Current MACM Series Installment
This is the 17th installment in the Beyond IQ series. This installment defines the monitoring phase of self-regulated learning. [All installments in this series (and other related posts and research) can be found by clicking here].
Monitoring: Conceptual Background and Definition
The metacognitive processes involved in self-awareness of personal cognition and the monitoring of various components of one’s thinking during task performance.

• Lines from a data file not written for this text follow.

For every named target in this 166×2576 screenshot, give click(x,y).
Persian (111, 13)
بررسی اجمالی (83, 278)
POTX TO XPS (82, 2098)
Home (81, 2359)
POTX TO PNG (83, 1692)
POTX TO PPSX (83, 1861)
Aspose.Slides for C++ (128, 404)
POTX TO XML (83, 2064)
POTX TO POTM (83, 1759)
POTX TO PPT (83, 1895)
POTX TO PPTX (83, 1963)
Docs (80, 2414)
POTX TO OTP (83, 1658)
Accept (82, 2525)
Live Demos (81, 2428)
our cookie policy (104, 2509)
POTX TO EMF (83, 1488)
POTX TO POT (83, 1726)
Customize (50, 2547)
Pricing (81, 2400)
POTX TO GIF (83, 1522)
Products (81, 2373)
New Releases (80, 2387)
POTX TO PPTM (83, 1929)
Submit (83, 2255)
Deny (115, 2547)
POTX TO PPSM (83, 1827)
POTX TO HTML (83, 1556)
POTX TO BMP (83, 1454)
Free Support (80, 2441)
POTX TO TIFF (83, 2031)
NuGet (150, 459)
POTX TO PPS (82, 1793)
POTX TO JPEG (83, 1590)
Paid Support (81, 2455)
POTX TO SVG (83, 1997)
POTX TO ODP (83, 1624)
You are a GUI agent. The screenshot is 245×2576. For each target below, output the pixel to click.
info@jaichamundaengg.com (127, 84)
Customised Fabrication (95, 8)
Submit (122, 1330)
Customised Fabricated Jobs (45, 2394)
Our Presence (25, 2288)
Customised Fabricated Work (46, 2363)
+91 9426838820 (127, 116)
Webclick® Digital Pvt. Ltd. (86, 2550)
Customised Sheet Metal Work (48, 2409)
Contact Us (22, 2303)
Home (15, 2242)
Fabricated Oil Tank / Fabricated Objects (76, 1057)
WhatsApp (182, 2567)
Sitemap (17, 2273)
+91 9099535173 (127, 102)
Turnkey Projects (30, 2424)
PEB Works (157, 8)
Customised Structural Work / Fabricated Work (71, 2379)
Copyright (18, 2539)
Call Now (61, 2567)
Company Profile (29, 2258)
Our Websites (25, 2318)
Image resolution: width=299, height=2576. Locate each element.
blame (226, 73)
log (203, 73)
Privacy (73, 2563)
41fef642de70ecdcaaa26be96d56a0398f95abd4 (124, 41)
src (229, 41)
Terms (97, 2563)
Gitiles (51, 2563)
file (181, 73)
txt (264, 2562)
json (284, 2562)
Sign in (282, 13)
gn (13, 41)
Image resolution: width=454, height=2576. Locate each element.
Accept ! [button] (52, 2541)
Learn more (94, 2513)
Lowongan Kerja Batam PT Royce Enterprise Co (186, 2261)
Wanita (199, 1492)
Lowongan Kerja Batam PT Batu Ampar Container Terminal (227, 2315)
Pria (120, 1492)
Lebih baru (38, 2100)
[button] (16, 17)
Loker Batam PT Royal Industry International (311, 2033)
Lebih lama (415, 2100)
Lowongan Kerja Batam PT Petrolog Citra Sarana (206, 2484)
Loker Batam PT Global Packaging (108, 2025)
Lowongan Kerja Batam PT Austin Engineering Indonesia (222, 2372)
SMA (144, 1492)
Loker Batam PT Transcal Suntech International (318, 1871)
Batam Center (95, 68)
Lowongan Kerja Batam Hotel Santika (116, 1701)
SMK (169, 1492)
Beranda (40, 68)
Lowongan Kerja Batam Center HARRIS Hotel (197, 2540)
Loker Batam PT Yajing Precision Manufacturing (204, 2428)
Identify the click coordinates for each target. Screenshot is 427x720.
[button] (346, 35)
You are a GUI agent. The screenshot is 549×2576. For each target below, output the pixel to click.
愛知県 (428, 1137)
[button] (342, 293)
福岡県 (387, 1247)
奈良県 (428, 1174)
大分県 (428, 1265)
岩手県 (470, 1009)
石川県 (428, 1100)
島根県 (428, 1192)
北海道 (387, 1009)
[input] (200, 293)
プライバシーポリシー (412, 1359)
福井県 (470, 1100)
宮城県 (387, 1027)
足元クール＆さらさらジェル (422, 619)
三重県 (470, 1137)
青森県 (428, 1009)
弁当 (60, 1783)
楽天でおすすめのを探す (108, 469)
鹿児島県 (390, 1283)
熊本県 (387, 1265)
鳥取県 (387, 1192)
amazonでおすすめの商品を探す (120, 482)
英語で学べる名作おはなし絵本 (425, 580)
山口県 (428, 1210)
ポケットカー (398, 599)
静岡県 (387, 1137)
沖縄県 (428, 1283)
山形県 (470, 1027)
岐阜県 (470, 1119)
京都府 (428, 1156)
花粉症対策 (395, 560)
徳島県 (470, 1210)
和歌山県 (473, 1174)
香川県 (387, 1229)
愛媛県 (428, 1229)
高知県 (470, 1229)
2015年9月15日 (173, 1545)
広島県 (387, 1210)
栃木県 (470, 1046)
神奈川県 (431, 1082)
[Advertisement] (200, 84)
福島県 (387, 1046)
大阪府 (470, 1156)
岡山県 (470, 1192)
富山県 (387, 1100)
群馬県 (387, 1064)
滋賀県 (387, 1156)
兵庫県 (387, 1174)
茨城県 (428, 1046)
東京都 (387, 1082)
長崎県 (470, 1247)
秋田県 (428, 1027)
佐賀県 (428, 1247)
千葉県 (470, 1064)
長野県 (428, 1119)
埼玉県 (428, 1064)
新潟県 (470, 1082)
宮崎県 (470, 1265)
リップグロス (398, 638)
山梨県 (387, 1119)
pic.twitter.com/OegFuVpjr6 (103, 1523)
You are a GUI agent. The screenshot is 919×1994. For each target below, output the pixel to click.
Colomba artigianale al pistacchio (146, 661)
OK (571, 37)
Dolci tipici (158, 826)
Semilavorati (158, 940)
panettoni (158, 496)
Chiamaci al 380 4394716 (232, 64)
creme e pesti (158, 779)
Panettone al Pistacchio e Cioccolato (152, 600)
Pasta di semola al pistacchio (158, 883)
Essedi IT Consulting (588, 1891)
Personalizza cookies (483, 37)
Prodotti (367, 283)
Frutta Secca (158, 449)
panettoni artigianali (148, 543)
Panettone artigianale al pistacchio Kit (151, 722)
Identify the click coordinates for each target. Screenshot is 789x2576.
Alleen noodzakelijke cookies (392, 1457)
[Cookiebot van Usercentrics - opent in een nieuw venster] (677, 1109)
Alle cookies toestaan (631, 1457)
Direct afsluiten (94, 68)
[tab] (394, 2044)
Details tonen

After a student implements their plan for a specific task, they can draw upon two sources of information to monitor their performance—real world performance and cognitive representations of that performance (Winne & Jamieson-Noel, 2002). Drawing largely on the research of Nelson and Narens (1990), a variety of metacognitive judgments have been postulated to occur during performance monitoring (Pintrich, 2000a; Winne & Jamieson-Noel, 2002). According to Pintrich (2000b), judgments of learning (JOLs) encompasses a variety of monitoring activities such as the student: (a) becoming aware that they are not comprehending what they have just read or heard; (b) becoming aware they are reading or studying too quickly or slowly; (c) engaging in self-questioning to self-check understanding; and (d) performing a self-memory test on material to check on readiness for an exam, etc. Feelings (judgments) of knowing (FOK) describe the metacognitive process of the student assigning a probability to the “information that is believed to be stored in memory but that the learner cannot recall at the moment”(Winne & Jamieson-Noel, 2002, p. 552). One classroom example could be a student having some recall of an instructional experience (e.g., teacher lecture, class discussion), but being unable to recall the specific material on a formal exam (Pintrich, 2000b). In SRL, monitoringincludes the metacognitive components of being aware of one’s personal cognition and the monitoring of various aspects of one’s cognition during task performance(Pintrich, 2000b).
The research literature on monitoring motivation and affective domains is limited when compared to that for cognition (metacognitive awareness of monitoring). According to Pintrich (2000b), the primary focus has been on interventions designed to make students more aware of their motivational beliefs and modifying them in a more positive direction (e.g., attributional retraining interventions). In the behavioral domain, where time and effort management behaviors were described for the planning and activation stage, monitoring might consist of “tweaking” a student’s original time management plan (e.g., changing from the original plan to study 1 hour to 3 hours). Self- observation is a behavioral skill important for determining when the self-evaluative feedback information requires a “tweak” of the original plan.